__DATA PROVIDED__
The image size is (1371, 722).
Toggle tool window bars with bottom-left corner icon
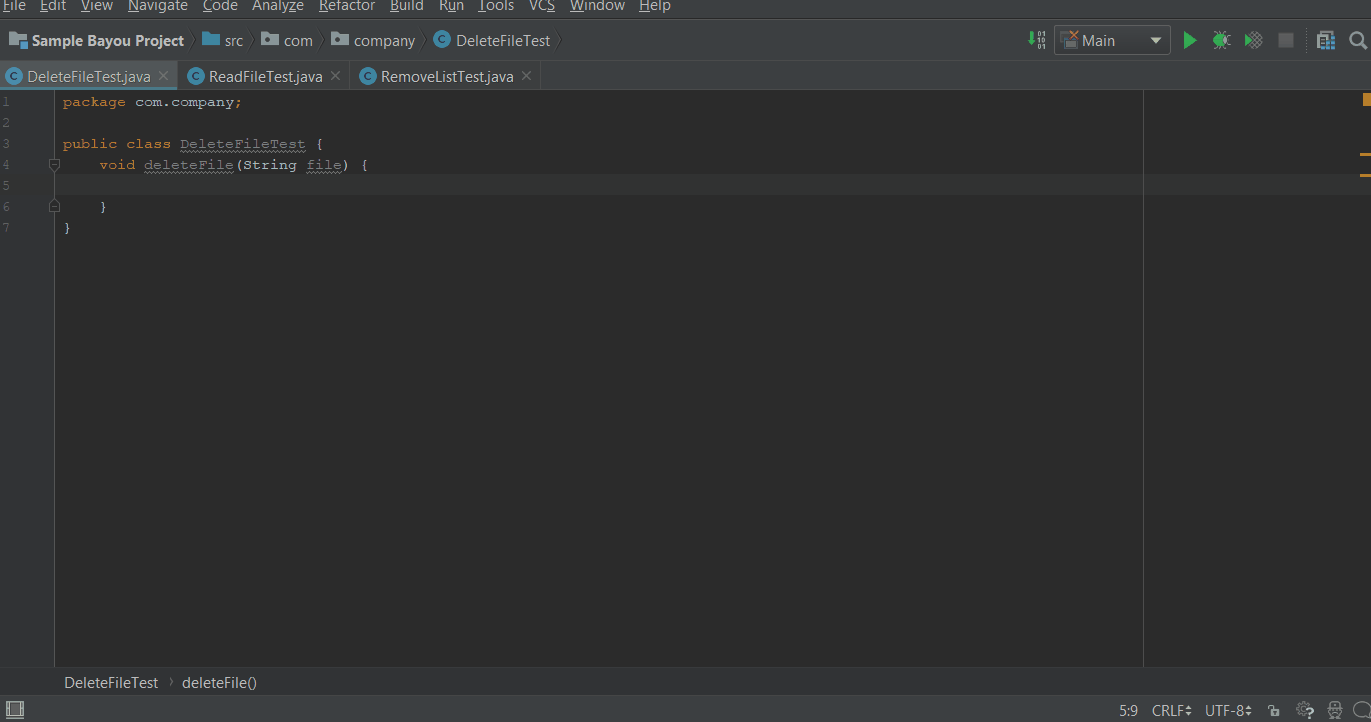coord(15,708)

==

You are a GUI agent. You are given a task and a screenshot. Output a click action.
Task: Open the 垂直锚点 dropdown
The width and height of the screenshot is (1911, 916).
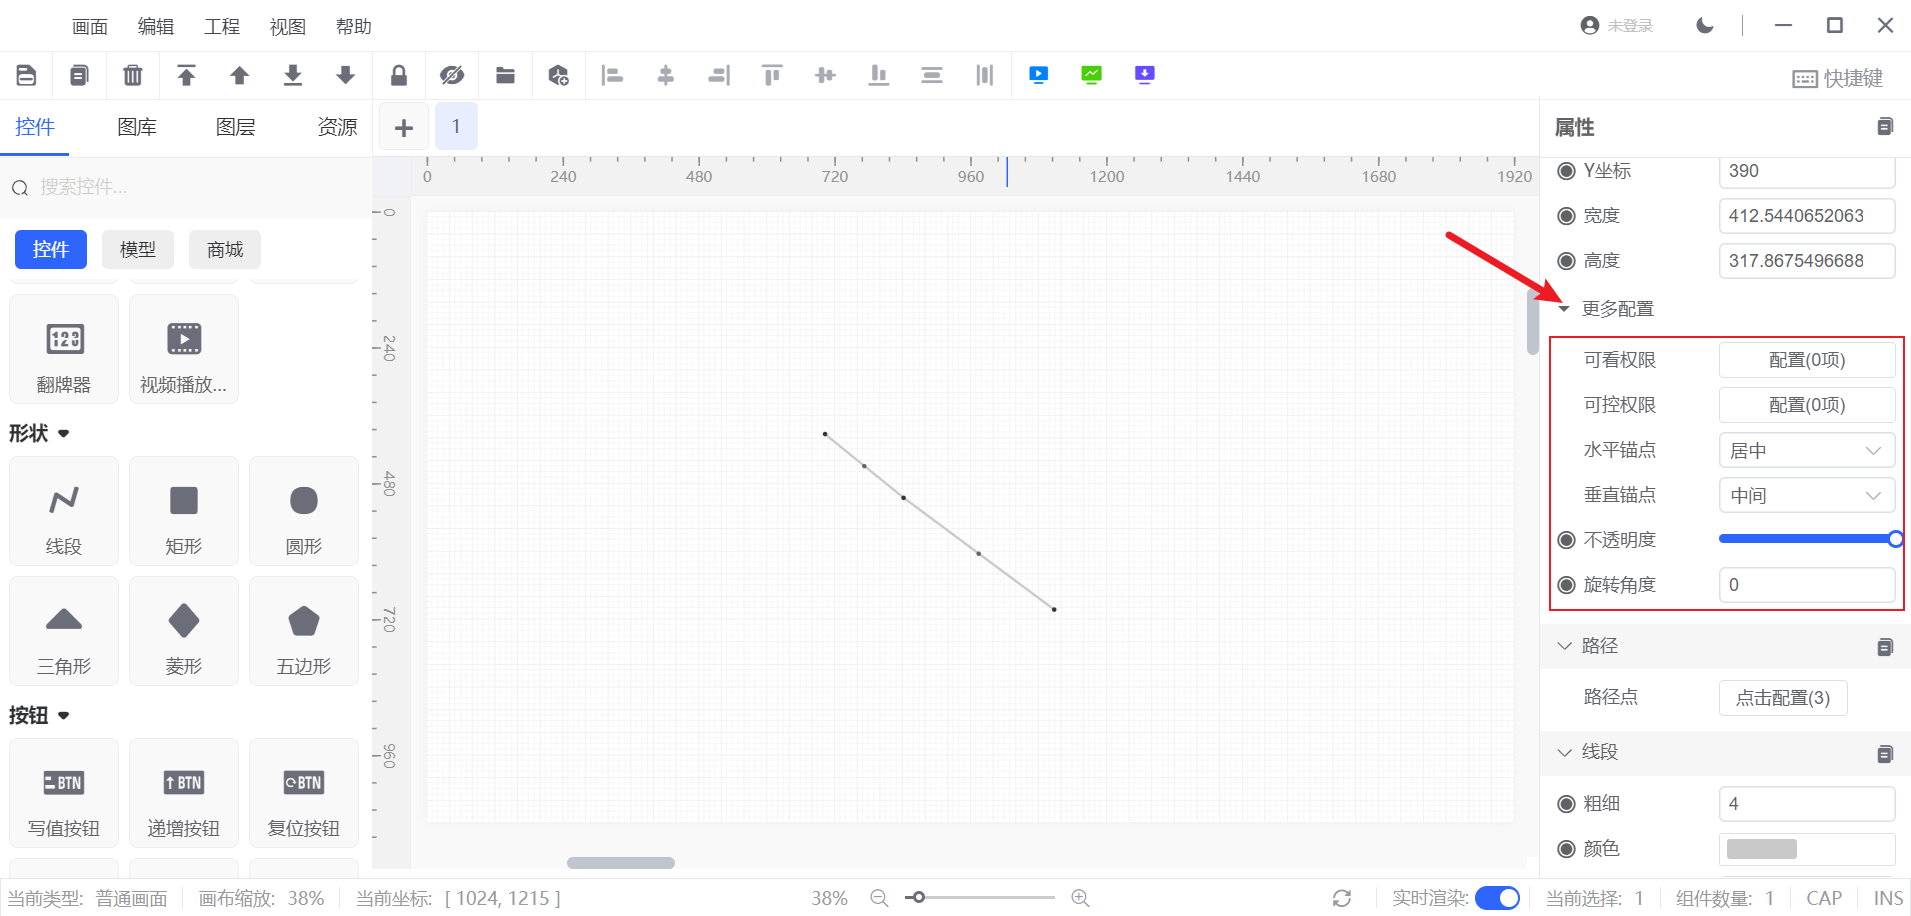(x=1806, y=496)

--

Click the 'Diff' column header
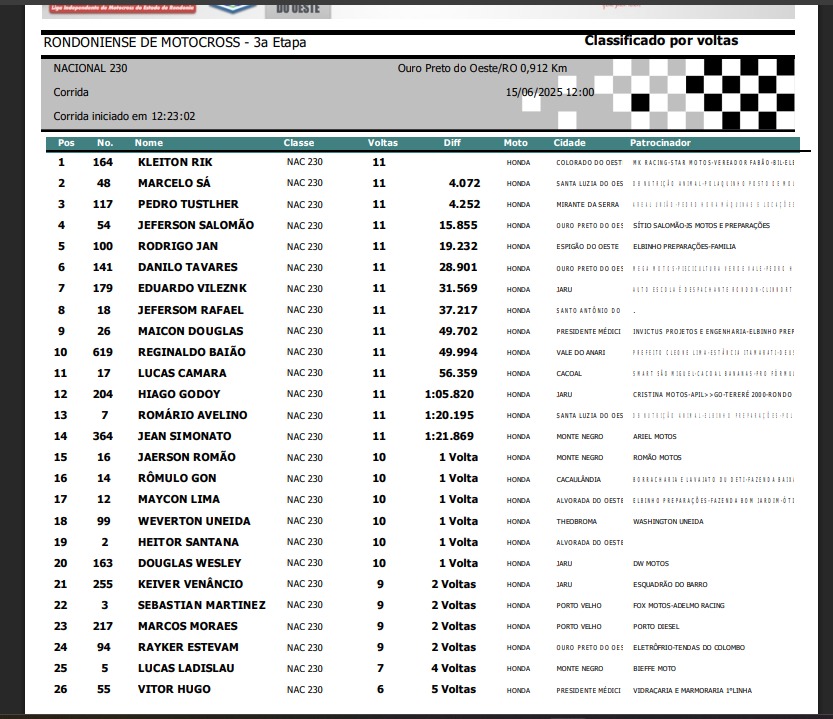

__TASK TO CARRY OUT__
Rewrite the data from the line containing "The image size is (1371, 722)." down through the line containing "coord(15,708)", changing "bottom-left" to "lower-left" and keeping everything else unchanged. Leave the picture out of your answer.

__EXPECTED ANSWER__
The image size is (1371, 722).
Toggle tool window bars with lower-left corner icon
coord(15,708)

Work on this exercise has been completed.